• **What the exercise asks**: Format every line of the records below as a JSON list of strings, one string per line, and leave out the blank lines.

— START Listing —

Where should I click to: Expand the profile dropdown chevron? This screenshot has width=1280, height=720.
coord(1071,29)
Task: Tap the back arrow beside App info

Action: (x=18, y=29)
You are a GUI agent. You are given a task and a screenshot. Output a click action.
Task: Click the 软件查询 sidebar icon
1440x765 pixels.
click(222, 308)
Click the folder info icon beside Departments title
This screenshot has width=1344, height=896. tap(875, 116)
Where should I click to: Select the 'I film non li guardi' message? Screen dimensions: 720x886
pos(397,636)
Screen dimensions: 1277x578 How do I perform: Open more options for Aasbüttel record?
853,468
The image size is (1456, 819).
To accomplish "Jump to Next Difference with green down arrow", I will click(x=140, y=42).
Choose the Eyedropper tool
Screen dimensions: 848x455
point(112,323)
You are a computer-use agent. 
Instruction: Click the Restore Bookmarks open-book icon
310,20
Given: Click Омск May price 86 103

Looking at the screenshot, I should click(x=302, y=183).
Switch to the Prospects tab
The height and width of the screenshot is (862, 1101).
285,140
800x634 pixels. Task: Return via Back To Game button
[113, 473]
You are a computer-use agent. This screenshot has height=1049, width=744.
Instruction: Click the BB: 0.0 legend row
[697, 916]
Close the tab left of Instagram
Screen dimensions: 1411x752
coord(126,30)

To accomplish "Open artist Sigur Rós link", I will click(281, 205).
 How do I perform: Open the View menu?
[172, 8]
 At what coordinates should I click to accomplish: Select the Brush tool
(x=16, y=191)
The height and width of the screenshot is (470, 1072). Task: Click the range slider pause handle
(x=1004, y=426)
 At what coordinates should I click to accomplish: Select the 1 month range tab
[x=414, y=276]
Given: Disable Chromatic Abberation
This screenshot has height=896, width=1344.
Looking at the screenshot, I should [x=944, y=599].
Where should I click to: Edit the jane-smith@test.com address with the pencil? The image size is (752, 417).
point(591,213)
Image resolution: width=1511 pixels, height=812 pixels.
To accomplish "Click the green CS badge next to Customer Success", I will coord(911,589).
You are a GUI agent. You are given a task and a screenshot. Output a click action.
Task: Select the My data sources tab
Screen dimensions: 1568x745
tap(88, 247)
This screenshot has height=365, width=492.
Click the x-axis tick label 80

— END Listing —

• **In response**:
[
  "Where should I click to: Expand the profile dropdown chevron? This screenshot has width=1280, height=720.",
  "coord(1071,29)",
  "Task: Tap the back arrow beside App info",
  "Action: (x=18, y=29)",
  "You are a GUI agent. You are given a task and a screenshot. Output a click action.",
  "Task: Click the 软件查询 sidebar icon",
  "1440x765 pixels.",
  "click(222, 308)",
  "Click the folder info icon beside Departments title",
  "This screenshot has width=1344, height=896. tap(875, 116)",
  "Where should I click to: Select the 'I film non li guardi' message? Screen dimensions: 720x886",
  "pos(397,636)",
  "Screen dimensions: 1277x578 How do I perform: Open more options for Aasbüttel record?",
  "853,468",
  "The image size is (1456, 819).",
  "To accomplish \"Jump to Next Difference with green down arrow\", I will click(x=140, y=42).",
  "Choose the Eyedropper tool",
  "Screen dimensions: 848x455",
  "point(112,323)",
  "You are a computer-use agent. ",
  "Instruction: Click the Restore Bookmarks open-book icon",
  "310,20",
  "Given: Click Омск May price 86 103",
  "Looking at the screenshot, I should click(x=302, y=183).",
  "Switch to the Prospects tab",
  "The height and width of the screenshot is (862, 1101).",
  "285,140",
  "800x634 pixels. Task: Return via Back To Game button",
  "[113, 473]",
  "You are a computer-use agent. This screenshot has height=1049, width=744.",
  "Instruction: Click the BB: 0.0 legend row",
  "[697, 916]",
  "Close the tab left of Instagram",
  "Screen dimensions: 1411x752",
  "coord(126,30)",
  "To accomplish \"Open artist Sigur Rós link\", I will click(281, 205).",
  " How do I perform: Open the View menu?",
  "[172, 8]",
  " At what coordinates should I click to accomplish: Select the Brush tool",
  "(x=16, y=191)",
  "The height and width of the screenshot is (470, 1072). Task: Click the range slider pause handle",
  "(x=1004, y=426)",
  " At what coordinates should I click to accomplish: Select the 1 month range tab",
  "[x=414, y=276]",
  "Given: Disable Chromatic Abberation",
  "This screenshot has height=896, width=1344.",
  "Looking at the screenshot, I should [x=944, y=599].",
  "Where should I click to: Edit the jane-smith@test.com address with the pencil? The image size is (752, 417).",
  "point(591,213)",
  "Image resolution: width=1511 pixels, height=812 pixels.",
  "To accomplish \"Click the green CS badge next to Customer Success\", I will coord(911,589).",
  "You are a GUI agent. You are given a task and a screenshot. Output a click action.",
  "Task: Select the My data sources tab",
  "Screen dimensions: 1568x745",
  "tap(88, 247)",
  "This screenshot has height=365, width=492.",
  "Click the x-axis tick label 80"
]